Overview

This clinical study, designed as a randomized, double-blind, placebo-controlled trial, aims to investigate if modulation of the N-methyl-D-aspartate receptor (NMDAR) via its co-agonist D-serine has therapeutic benefits in Parkinson's disease (PD). All patients will receive both placebo and D-serine over different time periods during the study.

Preclinical studies have shown that blocking glycine transporters, which elevates endogenous glycine levels, can restore NMDAR function and improve motor deficits in PD models. A clinical trial demonstrated that oral D-serine (30 mg/kg/day for 6 weeks) significantly reduced extrapyramidal and abnormal involuntary movements in PD patients compared to placebo, with improvements observed in both motor and non-motor symptoms. D-serine supplementation has shown an acceptable safety profile with doses up to 120 mg/kg showing no significant adverse effects in clinical studies.

The D-SPARK trial primarily aims to determine the efficacy of D-serine supplementation on clinical severity of PD as measured by the Movement Disorder Society Unified Parkinson's Disease Rating Scale (MDS-UPDRS).

Secondary aims are to determine the efficacy of D-serine supplementation on improving dopaminergic nigrostriatal innervation as measured by single-photon emission tomography (SPECT) based imaging of the dopamine transporter (DaT-scan) and cognition as measured by the California Verbal Learning Test version 2 (CLVT-II).

The study will include 100 persons with Parkinson's disease (PwPD) diagnosed no longer than 5 years before baseline. Participants will be randomly assigned to receive D-Serine 4000 mg daily or placebo for defined periods of time during a 58 week treatment period, followed by a 12 week washout period.

Participants will undergo:

• Clinical evaluations, including clinical rating scales and questionnaires.
• Cognitive assessments.
• Bio sampling of whole blood and blood plasma.
• Single-photon emission tomography (SPECT) imaging of dopamine transporter levels (DaT-scan)

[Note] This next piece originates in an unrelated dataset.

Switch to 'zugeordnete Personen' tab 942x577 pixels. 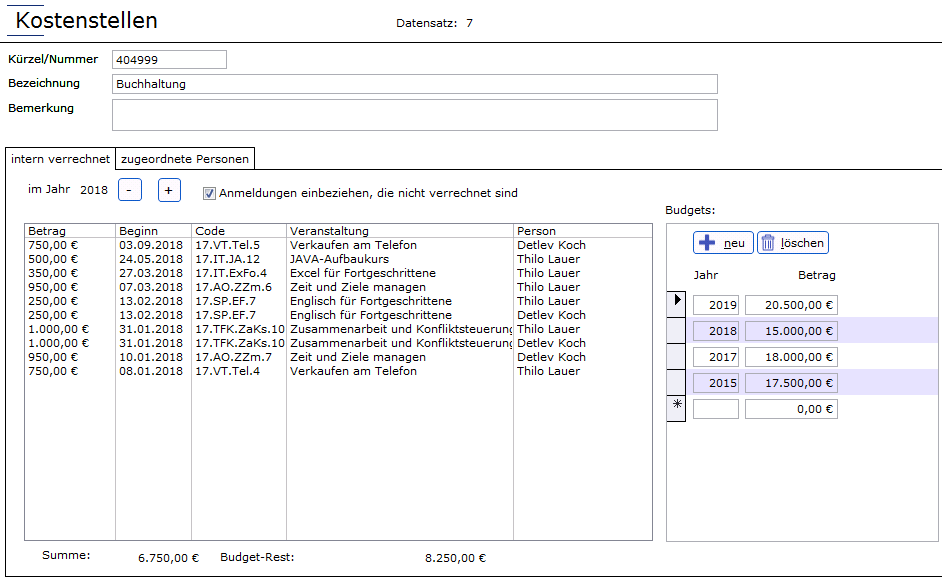tap(184, 158)
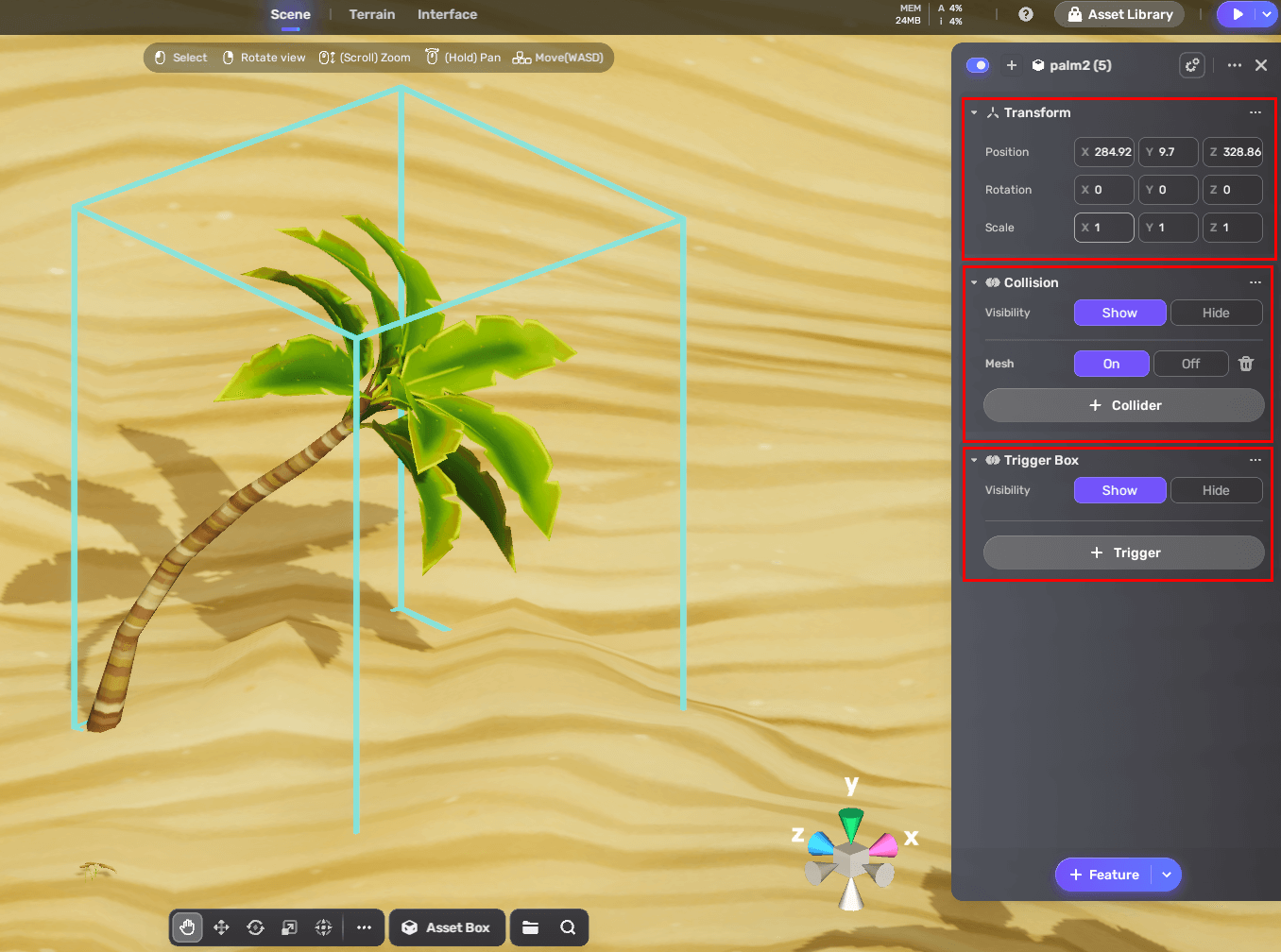1281x952 pixels.
Task: Open the Feature button dropdown arrow
Action: (x=1167, y=875)
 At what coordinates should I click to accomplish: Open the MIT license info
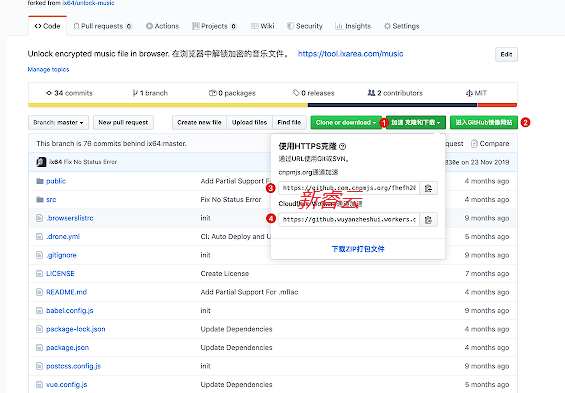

The outcomes of this study could potentially demonstrate that D-serine reduces symptom severity in Parkinson's disease and/or has an impact on the clinical trajectory of Parkinson's disease, benefiting persons living with Parkinson's disease, their families and society as a whole.

Eligibility

Inclusion Criteria:

• A clinical diagnosis of PD\* according to the clinically established MDS clinical diagnostic criteria for Parkinson's disease within 5 years.
• \[¹²³I\]FP-CIT single photon emission CT (DaTscan) confirming dopaminergic nigrostriatal denervation.
• Hoehn and Yahr score \< 3 at enrollment.
• Optimal symptomatic PD treatment, not requiring adjustments, for at least 2 weeks.
• Age ≥40 and ≤ 80 years at time of enrollment.

Exclusion Criteria:

• Dementia or neurodegenerative disorder other than PD at baseline visit.
• Atypical parkinsonism (PSP, MSA, CBD vascular parkinsonism, or drug induced parkinsonism).
• Any known monogenic cause of PD (GBA1 variation is accepted).
• Any psychiatric disorder that would interfere with compliance in the study.
• Any severe somatic illness that would make the individual unable to comply and participate in the study.
• Use of D-serine supplementation within 90 days of enrolment.
• Metabolic, neoplastic, or other physically or mentally debilitating disorder at baseline visit.
• Active of planned pregnancy during trial period.
• Cognitive impairment as measured by the Mini Mental Status Exam MMSE) \< 20.
• Weight \< 45 kg.
• Urinary albumin/creatinine ratio ≥ 20 mg/mmol at time of enrollment.
• Participants will be excluded if they have CKD stage 3 or higher, defined as:
  • Estimated golumerular filtration rate (eGFR) \< 60 mL/min/1.73min\^2 at screening, calculated using the CKD-EPI 2021 creatinine equation.